● **What is being asked**: For the material below, count each line where the string "report" appears, then return the total alone.

● **Data under study**:
——————————

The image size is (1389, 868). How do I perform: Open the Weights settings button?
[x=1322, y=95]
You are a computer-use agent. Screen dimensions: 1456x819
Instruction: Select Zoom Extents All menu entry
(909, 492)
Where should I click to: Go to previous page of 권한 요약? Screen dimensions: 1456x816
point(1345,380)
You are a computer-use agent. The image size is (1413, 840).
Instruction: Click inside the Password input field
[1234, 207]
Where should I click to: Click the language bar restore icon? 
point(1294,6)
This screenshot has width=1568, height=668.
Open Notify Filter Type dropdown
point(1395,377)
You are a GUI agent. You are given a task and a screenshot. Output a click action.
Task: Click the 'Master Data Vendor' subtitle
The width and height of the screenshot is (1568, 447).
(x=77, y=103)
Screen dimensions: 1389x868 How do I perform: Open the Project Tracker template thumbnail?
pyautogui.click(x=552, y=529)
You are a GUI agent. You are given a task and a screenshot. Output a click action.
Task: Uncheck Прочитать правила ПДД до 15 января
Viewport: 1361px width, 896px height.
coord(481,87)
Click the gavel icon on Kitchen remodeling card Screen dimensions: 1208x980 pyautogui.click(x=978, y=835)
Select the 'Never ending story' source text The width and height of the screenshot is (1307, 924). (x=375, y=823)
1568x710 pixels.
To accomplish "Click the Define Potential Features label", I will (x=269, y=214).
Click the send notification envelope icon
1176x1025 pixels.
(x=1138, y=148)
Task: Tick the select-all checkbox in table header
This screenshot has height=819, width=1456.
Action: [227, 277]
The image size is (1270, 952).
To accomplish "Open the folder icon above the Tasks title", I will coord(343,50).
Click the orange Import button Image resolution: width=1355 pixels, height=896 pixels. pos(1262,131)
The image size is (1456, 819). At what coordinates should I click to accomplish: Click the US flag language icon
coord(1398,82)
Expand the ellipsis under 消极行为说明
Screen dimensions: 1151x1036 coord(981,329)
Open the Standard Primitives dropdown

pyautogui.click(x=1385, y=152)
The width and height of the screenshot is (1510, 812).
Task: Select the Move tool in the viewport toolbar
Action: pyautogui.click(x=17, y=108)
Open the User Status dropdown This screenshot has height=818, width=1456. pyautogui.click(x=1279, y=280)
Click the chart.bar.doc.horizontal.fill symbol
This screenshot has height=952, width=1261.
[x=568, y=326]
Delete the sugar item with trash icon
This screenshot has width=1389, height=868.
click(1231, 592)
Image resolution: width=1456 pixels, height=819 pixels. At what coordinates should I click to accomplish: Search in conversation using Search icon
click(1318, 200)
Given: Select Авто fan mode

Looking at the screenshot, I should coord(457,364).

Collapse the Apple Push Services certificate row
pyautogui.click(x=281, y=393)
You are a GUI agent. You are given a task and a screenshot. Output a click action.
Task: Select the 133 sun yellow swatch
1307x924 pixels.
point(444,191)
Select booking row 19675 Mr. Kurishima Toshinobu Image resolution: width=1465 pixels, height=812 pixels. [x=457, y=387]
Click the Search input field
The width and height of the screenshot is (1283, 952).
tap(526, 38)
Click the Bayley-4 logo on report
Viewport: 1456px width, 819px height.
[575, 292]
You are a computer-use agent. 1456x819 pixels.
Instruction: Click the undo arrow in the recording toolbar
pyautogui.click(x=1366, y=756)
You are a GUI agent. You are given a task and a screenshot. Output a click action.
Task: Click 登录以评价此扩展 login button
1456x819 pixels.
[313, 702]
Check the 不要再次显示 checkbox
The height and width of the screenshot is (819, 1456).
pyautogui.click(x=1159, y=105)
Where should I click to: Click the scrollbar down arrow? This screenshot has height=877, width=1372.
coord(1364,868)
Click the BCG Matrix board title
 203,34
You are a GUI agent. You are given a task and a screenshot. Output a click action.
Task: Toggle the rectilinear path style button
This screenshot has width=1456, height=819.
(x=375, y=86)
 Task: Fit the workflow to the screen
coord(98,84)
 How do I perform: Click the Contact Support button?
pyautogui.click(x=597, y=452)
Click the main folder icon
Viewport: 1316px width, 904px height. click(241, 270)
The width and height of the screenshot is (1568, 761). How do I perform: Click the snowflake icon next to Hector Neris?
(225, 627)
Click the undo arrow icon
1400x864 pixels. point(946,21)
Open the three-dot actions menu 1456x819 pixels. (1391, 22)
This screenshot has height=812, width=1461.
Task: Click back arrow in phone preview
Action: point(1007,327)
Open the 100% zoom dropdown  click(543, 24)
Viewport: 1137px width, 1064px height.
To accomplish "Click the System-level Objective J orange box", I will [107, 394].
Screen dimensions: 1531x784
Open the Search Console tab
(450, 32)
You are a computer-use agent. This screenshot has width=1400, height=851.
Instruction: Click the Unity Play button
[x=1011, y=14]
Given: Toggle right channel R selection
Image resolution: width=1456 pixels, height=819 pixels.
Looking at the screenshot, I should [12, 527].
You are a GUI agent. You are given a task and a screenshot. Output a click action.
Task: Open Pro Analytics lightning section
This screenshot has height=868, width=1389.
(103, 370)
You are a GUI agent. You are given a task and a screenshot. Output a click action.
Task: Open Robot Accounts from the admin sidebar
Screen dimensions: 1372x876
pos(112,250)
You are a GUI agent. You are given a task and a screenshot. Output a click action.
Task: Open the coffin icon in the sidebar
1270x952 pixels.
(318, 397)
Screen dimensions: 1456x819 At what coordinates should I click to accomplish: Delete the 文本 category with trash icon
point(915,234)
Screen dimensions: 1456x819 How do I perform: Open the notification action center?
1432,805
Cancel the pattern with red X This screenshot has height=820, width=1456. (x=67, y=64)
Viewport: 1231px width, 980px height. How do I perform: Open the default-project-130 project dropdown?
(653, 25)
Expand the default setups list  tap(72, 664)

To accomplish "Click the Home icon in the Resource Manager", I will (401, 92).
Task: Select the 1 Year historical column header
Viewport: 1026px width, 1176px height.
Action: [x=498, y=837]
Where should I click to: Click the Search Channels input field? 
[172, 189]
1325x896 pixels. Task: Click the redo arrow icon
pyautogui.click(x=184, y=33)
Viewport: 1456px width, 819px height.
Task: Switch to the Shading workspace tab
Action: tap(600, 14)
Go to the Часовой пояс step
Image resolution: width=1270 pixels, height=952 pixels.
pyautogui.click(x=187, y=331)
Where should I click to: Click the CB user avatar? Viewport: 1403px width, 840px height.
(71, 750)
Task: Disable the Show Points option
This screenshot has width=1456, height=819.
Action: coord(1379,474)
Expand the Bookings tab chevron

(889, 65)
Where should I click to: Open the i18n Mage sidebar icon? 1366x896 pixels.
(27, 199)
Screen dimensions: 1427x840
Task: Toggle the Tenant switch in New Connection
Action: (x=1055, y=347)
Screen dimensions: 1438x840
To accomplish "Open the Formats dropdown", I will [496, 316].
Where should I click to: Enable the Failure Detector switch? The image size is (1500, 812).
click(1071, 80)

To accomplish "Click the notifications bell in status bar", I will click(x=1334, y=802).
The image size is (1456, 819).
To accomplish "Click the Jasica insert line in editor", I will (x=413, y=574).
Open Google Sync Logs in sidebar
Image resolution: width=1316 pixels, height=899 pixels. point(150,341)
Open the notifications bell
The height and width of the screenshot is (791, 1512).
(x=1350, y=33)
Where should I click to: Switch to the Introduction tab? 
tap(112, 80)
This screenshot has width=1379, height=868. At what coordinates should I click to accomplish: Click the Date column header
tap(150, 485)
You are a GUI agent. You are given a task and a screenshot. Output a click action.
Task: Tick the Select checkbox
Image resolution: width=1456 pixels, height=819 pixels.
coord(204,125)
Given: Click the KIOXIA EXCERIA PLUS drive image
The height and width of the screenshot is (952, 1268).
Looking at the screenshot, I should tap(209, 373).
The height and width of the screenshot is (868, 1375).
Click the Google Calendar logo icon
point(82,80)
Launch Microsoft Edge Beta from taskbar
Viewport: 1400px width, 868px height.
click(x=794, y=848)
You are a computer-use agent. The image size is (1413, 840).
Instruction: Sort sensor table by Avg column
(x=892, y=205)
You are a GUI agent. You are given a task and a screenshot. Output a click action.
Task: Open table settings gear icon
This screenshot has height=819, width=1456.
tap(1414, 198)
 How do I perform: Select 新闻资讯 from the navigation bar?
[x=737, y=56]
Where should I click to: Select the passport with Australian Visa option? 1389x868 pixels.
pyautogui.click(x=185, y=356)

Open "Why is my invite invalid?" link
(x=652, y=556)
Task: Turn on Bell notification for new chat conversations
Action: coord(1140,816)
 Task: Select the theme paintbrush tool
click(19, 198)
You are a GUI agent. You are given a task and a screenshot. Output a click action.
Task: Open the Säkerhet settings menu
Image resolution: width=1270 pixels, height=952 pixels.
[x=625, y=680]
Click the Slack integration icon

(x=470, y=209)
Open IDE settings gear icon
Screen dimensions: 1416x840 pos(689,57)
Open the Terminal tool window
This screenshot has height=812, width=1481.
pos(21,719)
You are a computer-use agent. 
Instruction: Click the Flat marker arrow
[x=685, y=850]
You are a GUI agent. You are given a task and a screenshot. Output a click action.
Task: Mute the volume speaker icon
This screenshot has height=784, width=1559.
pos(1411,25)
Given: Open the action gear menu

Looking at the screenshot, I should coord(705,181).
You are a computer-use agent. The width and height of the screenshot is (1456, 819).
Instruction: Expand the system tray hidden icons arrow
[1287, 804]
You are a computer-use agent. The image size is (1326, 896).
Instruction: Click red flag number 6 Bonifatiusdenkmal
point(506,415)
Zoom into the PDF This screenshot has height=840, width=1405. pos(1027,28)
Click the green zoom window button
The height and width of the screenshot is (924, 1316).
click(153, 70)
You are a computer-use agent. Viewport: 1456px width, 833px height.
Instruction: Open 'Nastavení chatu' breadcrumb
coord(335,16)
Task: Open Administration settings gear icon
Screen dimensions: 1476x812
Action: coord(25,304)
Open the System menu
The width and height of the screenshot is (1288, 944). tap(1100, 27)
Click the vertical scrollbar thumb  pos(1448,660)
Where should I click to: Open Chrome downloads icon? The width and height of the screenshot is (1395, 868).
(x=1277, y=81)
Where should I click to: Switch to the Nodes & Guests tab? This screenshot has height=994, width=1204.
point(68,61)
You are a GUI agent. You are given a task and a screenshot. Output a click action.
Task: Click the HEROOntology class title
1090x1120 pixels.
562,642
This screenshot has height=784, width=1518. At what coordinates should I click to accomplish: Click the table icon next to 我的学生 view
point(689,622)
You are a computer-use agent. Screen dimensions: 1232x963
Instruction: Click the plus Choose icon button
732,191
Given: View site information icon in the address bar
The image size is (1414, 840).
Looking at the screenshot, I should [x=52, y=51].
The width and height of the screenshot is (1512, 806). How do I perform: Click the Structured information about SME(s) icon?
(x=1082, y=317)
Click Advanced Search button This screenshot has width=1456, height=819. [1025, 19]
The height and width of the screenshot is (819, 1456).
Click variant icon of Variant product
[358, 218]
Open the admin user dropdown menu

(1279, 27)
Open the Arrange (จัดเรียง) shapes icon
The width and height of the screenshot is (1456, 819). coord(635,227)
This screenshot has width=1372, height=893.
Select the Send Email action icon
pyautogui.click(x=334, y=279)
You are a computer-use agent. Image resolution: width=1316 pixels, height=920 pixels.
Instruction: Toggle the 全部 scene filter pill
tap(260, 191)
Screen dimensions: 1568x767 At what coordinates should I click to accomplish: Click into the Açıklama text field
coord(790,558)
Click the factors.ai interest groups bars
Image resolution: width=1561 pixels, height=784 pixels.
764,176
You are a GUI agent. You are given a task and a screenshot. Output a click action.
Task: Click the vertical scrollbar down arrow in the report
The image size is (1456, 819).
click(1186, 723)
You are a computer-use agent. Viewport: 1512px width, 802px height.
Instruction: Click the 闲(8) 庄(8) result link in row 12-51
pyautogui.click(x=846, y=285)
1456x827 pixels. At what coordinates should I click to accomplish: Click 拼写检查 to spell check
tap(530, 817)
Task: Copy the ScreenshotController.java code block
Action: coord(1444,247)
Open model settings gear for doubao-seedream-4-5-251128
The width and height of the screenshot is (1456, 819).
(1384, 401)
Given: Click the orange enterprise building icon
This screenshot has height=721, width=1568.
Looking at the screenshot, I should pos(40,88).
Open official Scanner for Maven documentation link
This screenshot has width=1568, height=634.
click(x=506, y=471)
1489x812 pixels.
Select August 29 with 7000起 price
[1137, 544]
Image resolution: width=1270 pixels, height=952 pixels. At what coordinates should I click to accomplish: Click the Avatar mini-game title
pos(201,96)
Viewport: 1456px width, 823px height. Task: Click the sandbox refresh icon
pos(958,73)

——————————

● **Task result**: 2